# Using FILTER Function that ingnores blank Criteria cells if no values in it



## albers1291 (Dec 20, 2022)

PART 1) I have a workbook that we keep track of all help hired along with a bunch of other information. I wanted to create a tab that will use the following criteria (State, Date Range, Used Multiple Times, Rehire Status) to retrieve the names of anyone who fit the criteria that is filled in. I have used the Filter Function to retrieve a list of values using the criteria as long as all criteria are filled in. If i leave one of the cells blank, then it wont retrieve any values. What i want to do (whether its using the FILTER function or something else), is retrieve a list of unique values that meet whatever criteria is entered and to ignore the criteria that is blank. The current equation i am using is as follows: =SORT(UNIQUE(FILTER('Help Slip information'!$A$2:$AD$20000,('Help Slip information'!$A$2:$A$20000=$B$1)*('Help Slip information'!$P$2:$P$20000=$B$5)*('Help Slip information'!$E$2:$E$20000>=$B$2)*('Help Slip information'!E2:E20000<=$B$3),"None Meet Search Criteria")))
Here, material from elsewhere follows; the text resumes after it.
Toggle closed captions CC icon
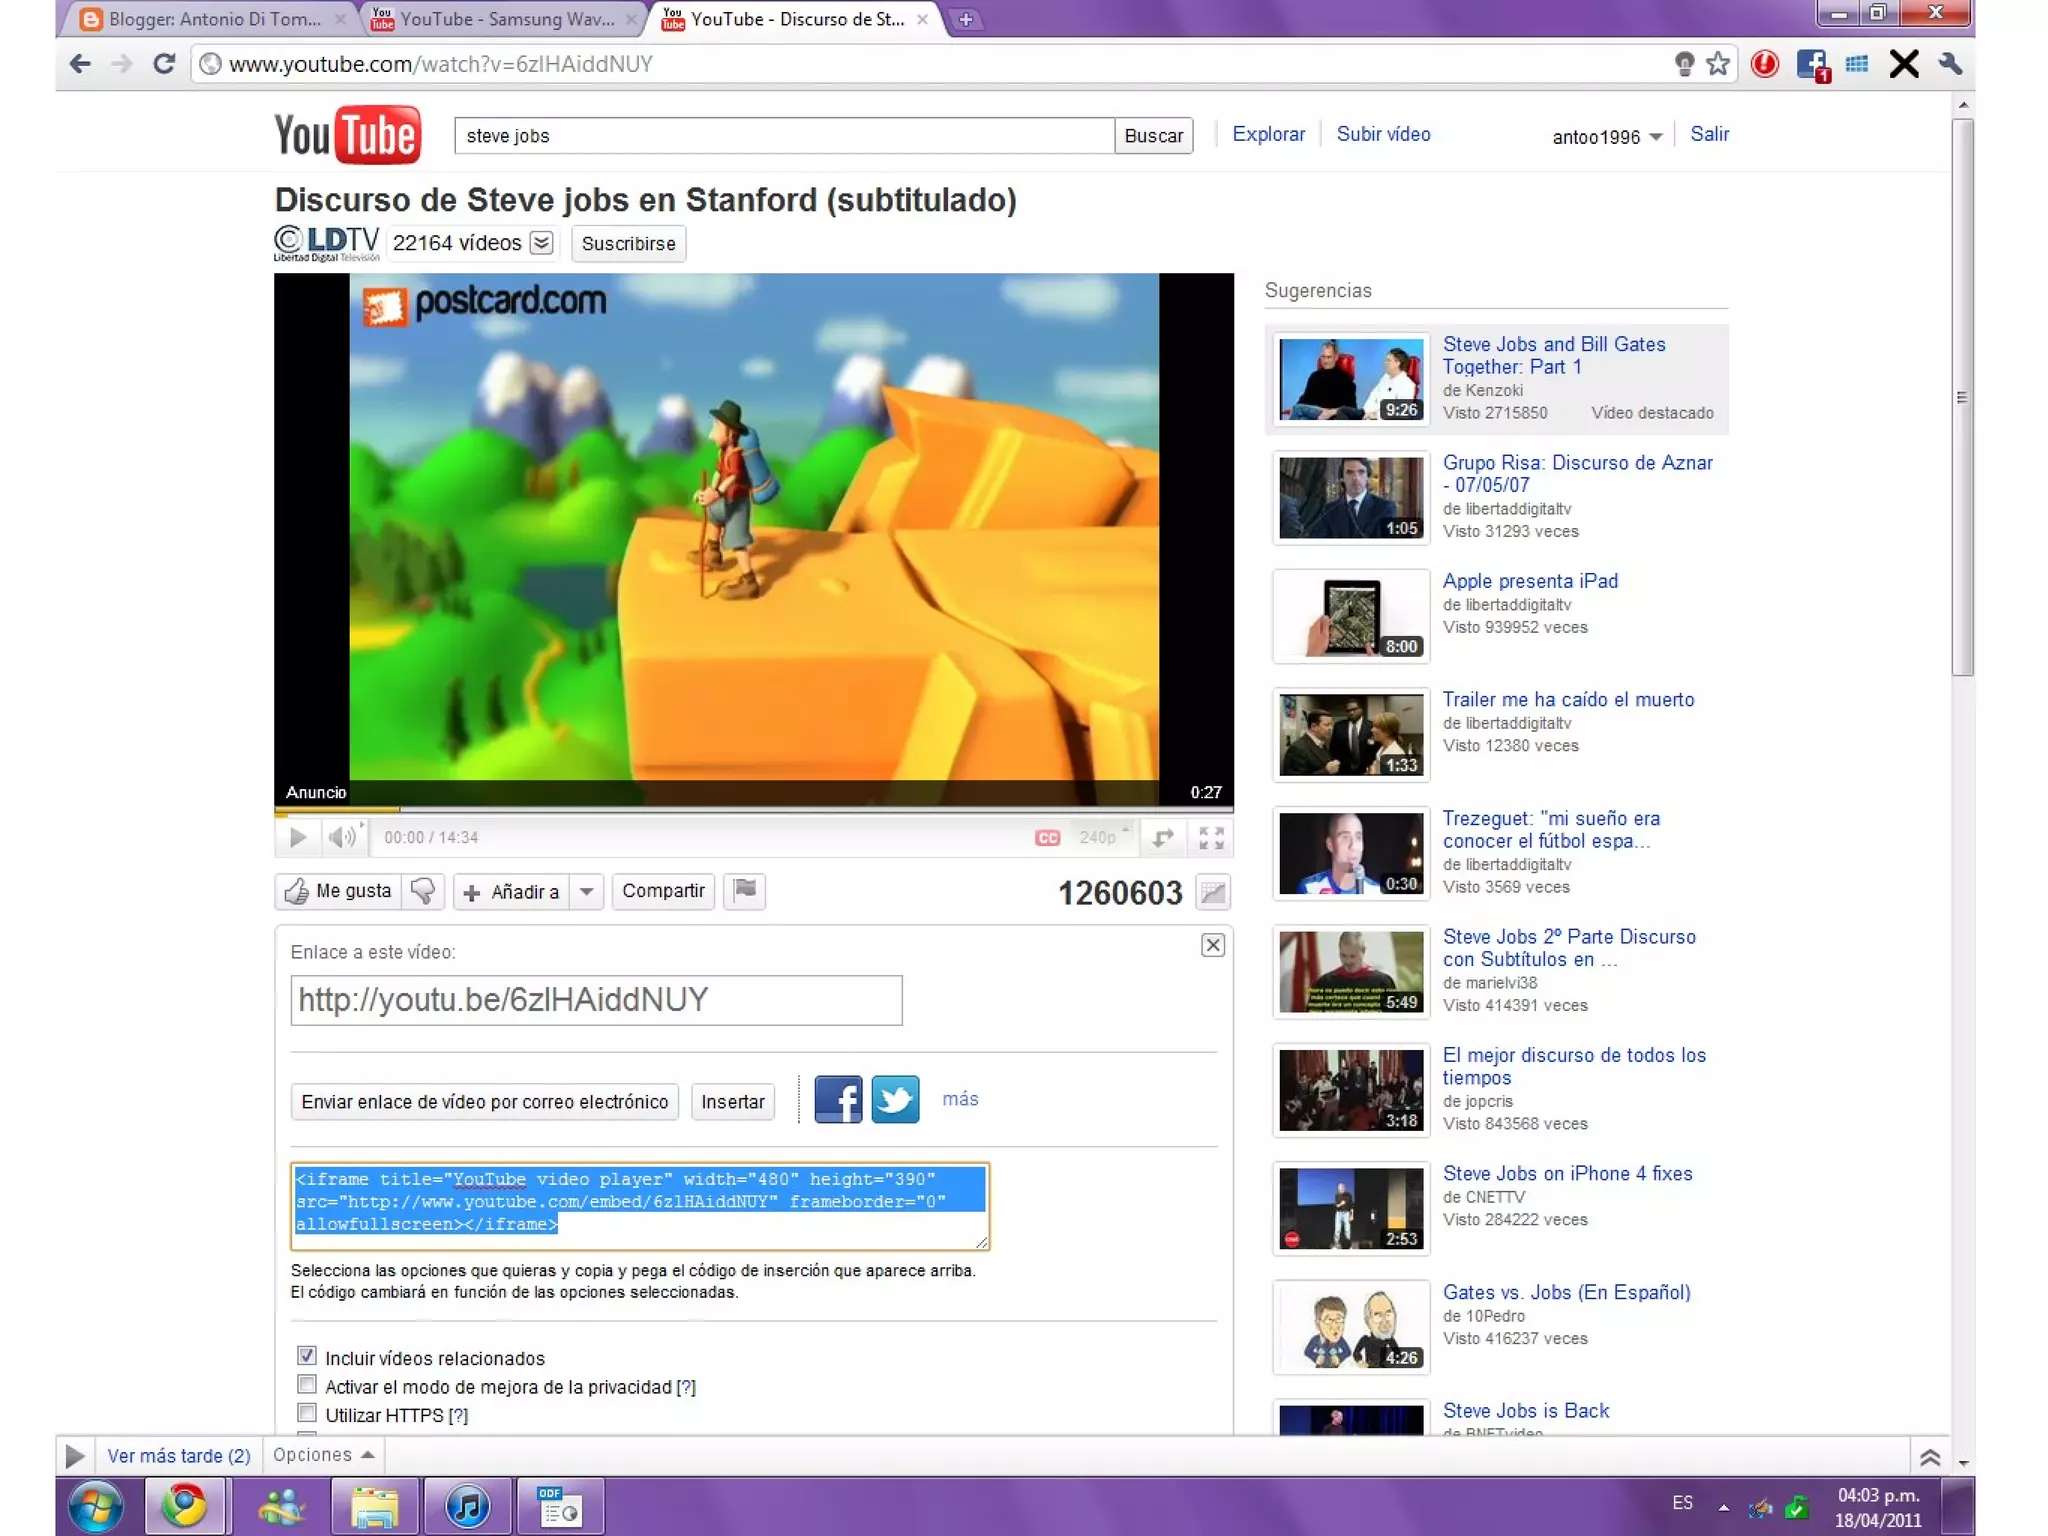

Part 2) The second part of this that i have no idea how to even start doing is to create a formula that pulls in only names of people that we have used multiple times over a certain time period in a specific state. In an ideal world, I would like it incorporated into the above formula, but I could live with having a separate tab for just this list.


----------



## Fluff (Dec 20, 2022)

Hi & welcome to MrExcel.
How about
	
	
	
	
	
	



```
=SORT(UNIQUE(FILTER('Help Slip information'!$A$2:$AD$20000,(IF(B1="",1,'Help Slip information'!$A$2:$A$20000=$B$1))*(IF(B5="",1,'Help Slip information'!$P$2:$P$20000=$B$5))*(IF(B2="",1,'Help Slip information'!$E$2:$E$20000>=$B$2))*(IF(B3="",1,'Help Slip information'!E2:E20000<=$B$3)),"None Meet Search Criteria")))
```


----------



## albers1291 (Dec 20, 2022)

Fluff said:


> Hi & welcome to MrExcel.
> How about
> 
> 
> ...


This worked perfectly!! Thank you so much!!!


----------



## Fluff (Dec 20, 2022)

You're welcome & thanks for the feedback.


----------